Tactics for identifying and banning content scrapers
I just wanted to provide my 2 cents regarding blocking web scrapers.
First, my main interest in all of this isn't so much about protecting the content, as it is about preventing the abuse of server resources from aggressive scrapers. It's gotten so bad that it's basically DDoSing the server on occasion. The challenge I face is that the IP's revolve constantly, as do the user agents and referers. So, how does one tackle this problem? Is there a way to identify scrapers and ban them automatically? I believe there is.
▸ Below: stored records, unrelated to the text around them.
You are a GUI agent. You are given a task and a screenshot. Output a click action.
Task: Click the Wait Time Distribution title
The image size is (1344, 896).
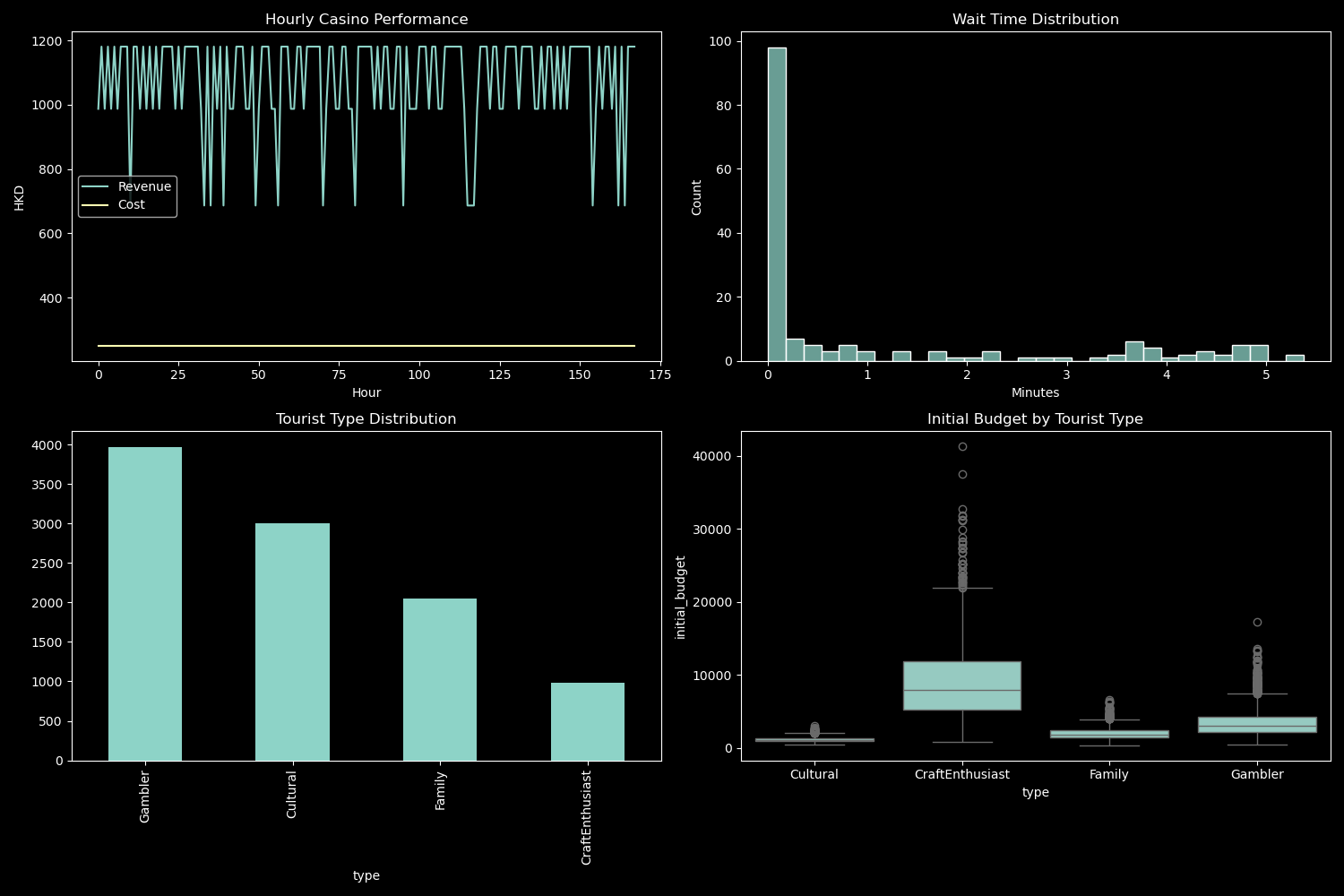pyautogui.click(x=1035, y=20)
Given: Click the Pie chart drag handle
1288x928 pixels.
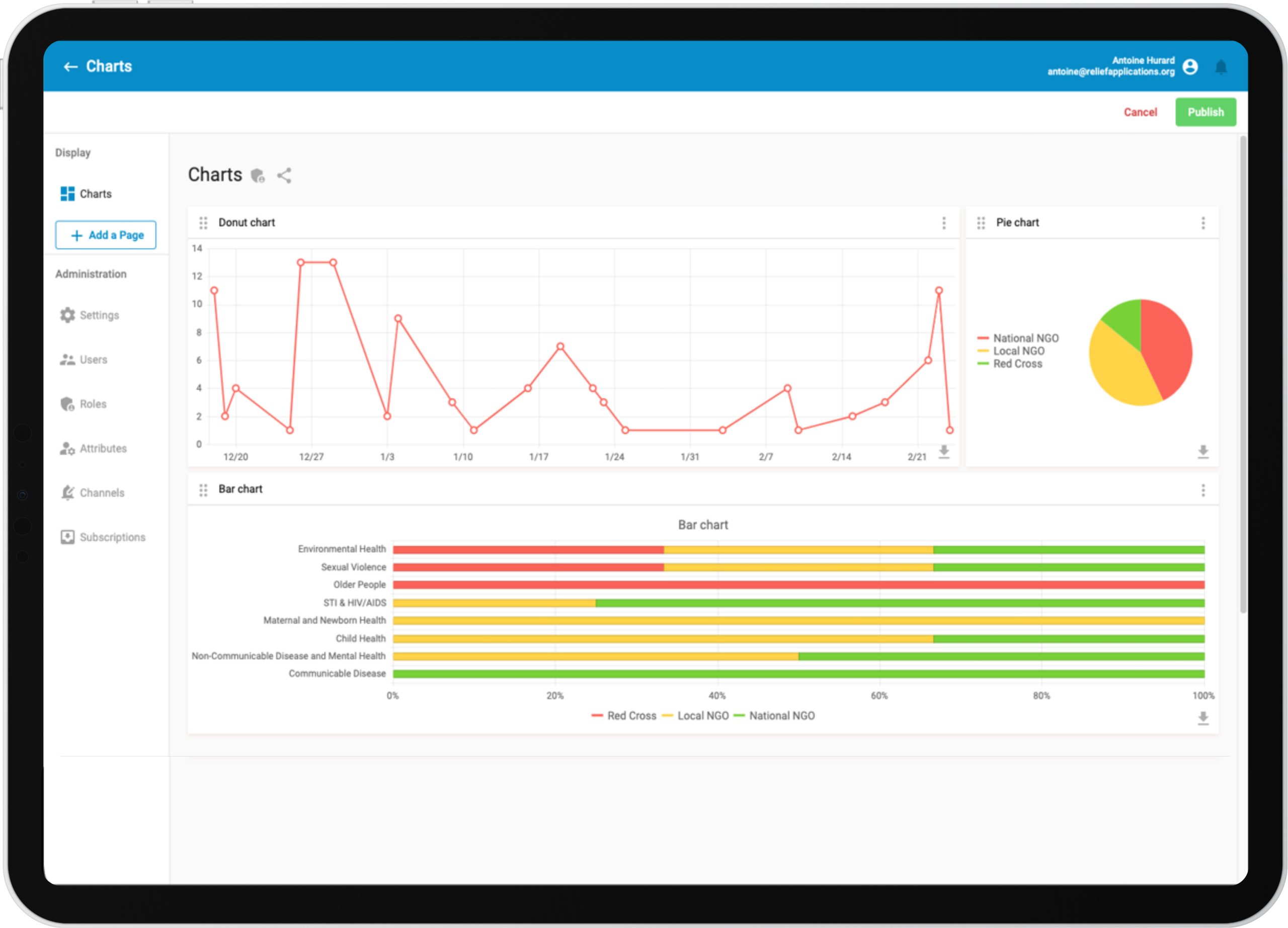Looking at the screenshot, I should click(x=981, y=223).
What Sogo7 said is very true:
The same is true for images and external CSS scripts. I've written a script that runs on cron every minute that reads the apache raw access files based on this premise, and I take it a step further. The script is looking for what I would deem as "abusive behavior". That is to say that if there are 4 or more page requests with no requests for page elements in the span of a second - that's unnatural behavior. Even if someone is using a text only browser, it's unlikely that they would make that many requests in the span of a second. The script is very very effective of identifying bots. So much so, that I had to create a whitelist of good bots (Google, Yahoo, MSN, Yandex, etc.) to exclude from being identified as "abusive".
Originally Posted by Sogo7
The script returns the IP + hostname of the offending requests, and stores them in a MySQL database which is then queried when someone visits a page. If they aren't in the DB, then it remembers that in a session to avoid needless and continuous validation for their session. For those that are in the database, it returns a 403 with a captcha form prompting them the submit for reconsideration. This way, if there was a scraper on a dynamic IP, that had since been assigned to a legitimate user, they would have the opportunity to easily gain access, but a bot would not.
To recap, this near real-time script automates the identification of requests that are scrapers by recognizing unnatural behavior not likely to be a regular visitor. It stores these IP's & hostnames as a reference for validation when there is a request for a page, and revokes access if they do not validate. No more manually reviewing the access logs, hunting down the IP blocks, and editing and bloating the .htaccess. Even the fail-safe (captcha) is automated. No need to manually review reconsideration requests.
Perhaps there is a better way to do what I'm trying to do, but for me, this works perfectly. On another note, I installed monit and configured it to automatically restart the server if it is unresponsive. This coupled with my script has effectively eliminated server downtime, and scrapers!
Last edited by weegillis; 02-12-2012 at 05:10 PM.
Reason: Please use 'Reply With Quote' to permit full post attribution.